Data supplied
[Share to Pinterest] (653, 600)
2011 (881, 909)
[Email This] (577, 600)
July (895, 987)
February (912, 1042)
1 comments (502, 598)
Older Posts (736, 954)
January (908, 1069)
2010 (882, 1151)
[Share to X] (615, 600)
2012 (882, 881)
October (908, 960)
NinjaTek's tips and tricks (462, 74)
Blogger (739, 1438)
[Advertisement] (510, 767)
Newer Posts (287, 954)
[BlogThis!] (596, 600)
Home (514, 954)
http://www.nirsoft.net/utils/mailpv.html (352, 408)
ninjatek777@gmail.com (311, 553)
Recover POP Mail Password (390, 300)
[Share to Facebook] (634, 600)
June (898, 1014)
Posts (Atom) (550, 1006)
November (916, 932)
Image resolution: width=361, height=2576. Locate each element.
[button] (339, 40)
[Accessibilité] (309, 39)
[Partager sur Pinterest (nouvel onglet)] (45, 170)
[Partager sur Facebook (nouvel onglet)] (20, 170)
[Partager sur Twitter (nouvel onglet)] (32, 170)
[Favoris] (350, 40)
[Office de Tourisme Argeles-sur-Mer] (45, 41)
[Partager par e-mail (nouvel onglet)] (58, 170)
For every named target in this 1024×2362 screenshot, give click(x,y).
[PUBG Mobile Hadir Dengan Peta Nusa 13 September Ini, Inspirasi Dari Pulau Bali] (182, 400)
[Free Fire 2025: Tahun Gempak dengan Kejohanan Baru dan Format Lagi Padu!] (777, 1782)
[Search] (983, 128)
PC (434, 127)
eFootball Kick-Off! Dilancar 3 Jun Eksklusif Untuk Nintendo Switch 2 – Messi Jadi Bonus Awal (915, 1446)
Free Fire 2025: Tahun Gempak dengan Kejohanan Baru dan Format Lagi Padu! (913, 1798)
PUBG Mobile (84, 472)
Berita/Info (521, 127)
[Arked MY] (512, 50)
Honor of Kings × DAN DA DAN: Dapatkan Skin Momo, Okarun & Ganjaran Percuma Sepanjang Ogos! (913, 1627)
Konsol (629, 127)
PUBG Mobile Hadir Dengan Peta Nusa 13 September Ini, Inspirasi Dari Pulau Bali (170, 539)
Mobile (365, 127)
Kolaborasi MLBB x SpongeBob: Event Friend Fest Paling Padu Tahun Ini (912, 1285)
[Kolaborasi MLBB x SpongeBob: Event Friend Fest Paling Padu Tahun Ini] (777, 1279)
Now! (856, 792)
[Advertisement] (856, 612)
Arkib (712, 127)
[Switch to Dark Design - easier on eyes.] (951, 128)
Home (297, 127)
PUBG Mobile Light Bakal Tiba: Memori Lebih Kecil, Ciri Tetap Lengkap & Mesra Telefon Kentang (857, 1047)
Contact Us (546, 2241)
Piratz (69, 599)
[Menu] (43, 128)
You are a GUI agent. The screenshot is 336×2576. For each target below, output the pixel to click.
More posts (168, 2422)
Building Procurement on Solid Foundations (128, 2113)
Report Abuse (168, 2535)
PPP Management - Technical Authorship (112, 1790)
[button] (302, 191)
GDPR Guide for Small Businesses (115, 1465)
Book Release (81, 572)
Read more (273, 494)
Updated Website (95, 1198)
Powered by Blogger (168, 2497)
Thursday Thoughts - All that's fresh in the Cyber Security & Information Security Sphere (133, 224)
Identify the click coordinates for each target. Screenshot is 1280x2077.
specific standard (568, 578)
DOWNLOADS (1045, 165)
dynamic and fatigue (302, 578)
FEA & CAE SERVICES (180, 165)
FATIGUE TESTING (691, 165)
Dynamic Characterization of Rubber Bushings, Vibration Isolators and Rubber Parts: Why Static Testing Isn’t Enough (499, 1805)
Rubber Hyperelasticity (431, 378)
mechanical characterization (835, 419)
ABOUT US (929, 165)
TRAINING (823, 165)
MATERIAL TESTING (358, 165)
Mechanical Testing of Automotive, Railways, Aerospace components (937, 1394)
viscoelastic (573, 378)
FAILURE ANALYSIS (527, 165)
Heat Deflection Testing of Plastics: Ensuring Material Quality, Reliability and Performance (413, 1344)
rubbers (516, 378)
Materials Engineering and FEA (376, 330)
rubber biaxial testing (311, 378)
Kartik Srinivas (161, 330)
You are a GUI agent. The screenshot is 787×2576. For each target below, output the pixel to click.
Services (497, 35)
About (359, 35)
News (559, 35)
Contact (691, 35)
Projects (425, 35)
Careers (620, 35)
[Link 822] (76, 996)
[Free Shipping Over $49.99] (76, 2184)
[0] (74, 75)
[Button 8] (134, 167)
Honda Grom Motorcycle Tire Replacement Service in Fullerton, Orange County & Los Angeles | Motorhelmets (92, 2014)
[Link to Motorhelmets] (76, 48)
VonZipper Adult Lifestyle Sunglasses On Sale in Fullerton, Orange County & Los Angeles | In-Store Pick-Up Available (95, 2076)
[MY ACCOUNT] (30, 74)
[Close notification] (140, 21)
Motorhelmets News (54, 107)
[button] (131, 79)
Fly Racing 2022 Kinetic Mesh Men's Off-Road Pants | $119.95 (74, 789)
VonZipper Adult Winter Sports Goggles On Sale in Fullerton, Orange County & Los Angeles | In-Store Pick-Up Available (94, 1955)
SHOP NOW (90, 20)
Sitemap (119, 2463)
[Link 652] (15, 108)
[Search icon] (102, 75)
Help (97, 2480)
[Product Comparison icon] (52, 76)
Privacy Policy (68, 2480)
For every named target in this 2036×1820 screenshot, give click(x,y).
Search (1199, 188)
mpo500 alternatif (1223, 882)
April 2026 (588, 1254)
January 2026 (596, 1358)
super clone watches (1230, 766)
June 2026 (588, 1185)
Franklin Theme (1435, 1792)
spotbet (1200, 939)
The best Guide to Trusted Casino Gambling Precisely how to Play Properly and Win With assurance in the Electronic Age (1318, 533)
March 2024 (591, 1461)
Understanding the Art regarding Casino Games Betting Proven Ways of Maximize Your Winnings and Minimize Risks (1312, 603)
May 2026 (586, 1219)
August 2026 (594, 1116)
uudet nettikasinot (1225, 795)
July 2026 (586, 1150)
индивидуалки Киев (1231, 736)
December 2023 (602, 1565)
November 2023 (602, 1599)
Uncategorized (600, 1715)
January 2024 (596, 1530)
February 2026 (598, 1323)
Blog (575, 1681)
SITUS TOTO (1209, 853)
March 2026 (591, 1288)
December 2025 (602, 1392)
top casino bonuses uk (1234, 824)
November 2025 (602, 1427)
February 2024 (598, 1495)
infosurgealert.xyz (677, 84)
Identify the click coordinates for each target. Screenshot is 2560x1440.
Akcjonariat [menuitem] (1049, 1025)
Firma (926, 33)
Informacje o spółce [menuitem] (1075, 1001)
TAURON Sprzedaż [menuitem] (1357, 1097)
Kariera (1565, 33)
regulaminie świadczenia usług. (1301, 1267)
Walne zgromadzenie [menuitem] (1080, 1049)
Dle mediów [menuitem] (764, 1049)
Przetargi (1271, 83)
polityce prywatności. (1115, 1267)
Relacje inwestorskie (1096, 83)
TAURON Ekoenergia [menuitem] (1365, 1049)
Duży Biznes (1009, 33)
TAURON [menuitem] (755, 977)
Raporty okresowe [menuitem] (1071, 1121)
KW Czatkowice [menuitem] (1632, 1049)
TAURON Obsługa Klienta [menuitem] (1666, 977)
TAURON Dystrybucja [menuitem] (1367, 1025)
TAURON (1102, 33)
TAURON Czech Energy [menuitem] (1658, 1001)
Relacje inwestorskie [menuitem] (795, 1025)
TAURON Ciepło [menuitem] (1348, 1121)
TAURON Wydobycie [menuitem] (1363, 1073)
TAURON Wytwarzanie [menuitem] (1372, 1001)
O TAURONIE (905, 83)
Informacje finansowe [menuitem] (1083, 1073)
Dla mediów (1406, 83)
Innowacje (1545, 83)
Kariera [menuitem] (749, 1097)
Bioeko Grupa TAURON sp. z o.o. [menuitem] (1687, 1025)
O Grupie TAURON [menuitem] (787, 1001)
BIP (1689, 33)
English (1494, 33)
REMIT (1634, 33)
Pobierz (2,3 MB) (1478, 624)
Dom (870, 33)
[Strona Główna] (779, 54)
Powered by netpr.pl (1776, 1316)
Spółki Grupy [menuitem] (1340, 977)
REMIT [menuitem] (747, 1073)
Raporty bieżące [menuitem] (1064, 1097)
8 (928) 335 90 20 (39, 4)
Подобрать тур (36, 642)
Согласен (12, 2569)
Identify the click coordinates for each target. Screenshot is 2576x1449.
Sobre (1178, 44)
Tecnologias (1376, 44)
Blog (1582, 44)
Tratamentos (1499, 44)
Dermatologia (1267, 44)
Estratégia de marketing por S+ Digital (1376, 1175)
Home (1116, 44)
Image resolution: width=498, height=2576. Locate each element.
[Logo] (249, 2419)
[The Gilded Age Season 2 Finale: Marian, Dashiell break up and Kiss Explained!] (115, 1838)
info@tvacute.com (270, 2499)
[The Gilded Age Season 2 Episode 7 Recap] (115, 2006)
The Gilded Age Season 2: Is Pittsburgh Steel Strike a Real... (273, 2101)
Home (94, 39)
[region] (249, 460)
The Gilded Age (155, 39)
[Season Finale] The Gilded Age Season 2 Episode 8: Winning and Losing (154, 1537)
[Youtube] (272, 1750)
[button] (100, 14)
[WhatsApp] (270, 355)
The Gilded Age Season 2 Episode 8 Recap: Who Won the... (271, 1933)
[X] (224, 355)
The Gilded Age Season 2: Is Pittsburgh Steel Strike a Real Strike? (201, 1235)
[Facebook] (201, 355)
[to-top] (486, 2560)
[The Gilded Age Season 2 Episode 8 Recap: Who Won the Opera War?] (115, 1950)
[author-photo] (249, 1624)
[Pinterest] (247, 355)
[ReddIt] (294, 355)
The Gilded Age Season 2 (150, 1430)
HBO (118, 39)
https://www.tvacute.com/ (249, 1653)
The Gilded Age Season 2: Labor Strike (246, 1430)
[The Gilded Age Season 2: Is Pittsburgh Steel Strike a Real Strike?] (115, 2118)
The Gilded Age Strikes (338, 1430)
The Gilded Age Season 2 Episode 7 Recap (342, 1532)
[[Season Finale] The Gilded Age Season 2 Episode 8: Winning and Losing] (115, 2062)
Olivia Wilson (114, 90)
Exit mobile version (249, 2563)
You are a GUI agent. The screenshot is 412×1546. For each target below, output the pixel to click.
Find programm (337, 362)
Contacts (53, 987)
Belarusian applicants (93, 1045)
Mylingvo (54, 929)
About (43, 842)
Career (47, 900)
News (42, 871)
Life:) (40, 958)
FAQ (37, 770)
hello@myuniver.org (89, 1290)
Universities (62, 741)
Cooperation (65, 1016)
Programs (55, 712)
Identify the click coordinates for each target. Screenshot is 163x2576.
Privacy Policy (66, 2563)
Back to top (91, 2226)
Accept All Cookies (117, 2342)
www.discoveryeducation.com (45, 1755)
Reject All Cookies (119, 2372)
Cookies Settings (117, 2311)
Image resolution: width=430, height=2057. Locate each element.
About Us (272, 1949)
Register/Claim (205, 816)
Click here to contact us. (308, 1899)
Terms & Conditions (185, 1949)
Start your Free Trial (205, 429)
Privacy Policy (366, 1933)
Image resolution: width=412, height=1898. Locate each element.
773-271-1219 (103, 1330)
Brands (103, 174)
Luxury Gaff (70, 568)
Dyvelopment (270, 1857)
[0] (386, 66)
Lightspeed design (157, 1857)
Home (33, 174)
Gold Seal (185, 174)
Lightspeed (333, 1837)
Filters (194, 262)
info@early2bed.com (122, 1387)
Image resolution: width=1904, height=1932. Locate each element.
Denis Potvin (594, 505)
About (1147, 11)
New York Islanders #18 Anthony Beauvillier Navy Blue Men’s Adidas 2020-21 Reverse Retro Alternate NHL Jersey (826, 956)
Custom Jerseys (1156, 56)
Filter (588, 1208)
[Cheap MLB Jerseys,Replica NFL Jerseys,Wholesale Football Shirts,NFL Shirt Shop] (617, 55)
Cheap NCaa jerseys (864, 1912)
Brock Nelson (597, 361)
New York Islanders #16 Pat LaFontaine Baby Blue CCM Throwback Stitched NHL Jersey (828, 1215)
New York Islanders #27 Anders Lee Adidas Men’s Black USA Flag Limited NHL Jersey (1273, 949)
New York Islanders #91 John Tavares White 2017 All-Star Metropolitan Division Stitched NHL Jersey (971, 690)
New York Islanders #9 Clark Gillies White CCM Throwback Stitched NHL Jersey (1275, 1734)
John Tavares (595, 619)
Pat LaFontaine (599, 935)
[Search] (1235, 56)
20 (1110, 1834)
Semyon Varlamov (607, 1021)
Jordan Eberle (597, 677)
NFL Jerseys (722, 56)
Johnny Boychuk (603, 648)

Directions
All lines from the beginning of the entries through the line marked "[Office de Tourisme Argeles-sur-Mer] (45, 41)" are to be output exactly; nothing else belongs in the answer.

Task response
[Share to Pinterest] (653, 600)
2011 (881, 909)
[Email This] (577, 600)
July (895, 987)
February (912, 1042)
1 comments (502, 598)
Older Posts (736, 954)
January (908, 1069)
2010 (882, 1151)
[Share to X] (615, 600)
2012 (882, 881)
October (908, 960)
NinjaTek's tips and tricks (462, 74)
Blogger (739, 1438)
[Advertisement] (510, 767)
Newer Posts (287, 954)
[BlogThis!] (596, 600)
Home (514, 954)
http://www.nirsoft.net/utils/mailpv.html (352, 408)
ninjatek777@gmail.com (311, 553)
Recover POP Mail Password (390, 300)
[Share to Facebook] (634, 600)
June (898, 1014)
Posts (Atom) (550, 1006)
November (916, 932)
Image resolution: width=361, height=2576. Locate each element.
[button] (339, 40)
[Accessibilité] (309, 39)
[Partager sur Pinterest (nouvel onglet)] (45, 170)
[Partager sur Facebook (nouvel onglet)] (20, 170)
[Partager sur Twitter (nouvel onglet)] (32, 170)
[Favoris] (350, 40)
[Office de Tourisme Argeles-sur-Mer] (45, 41)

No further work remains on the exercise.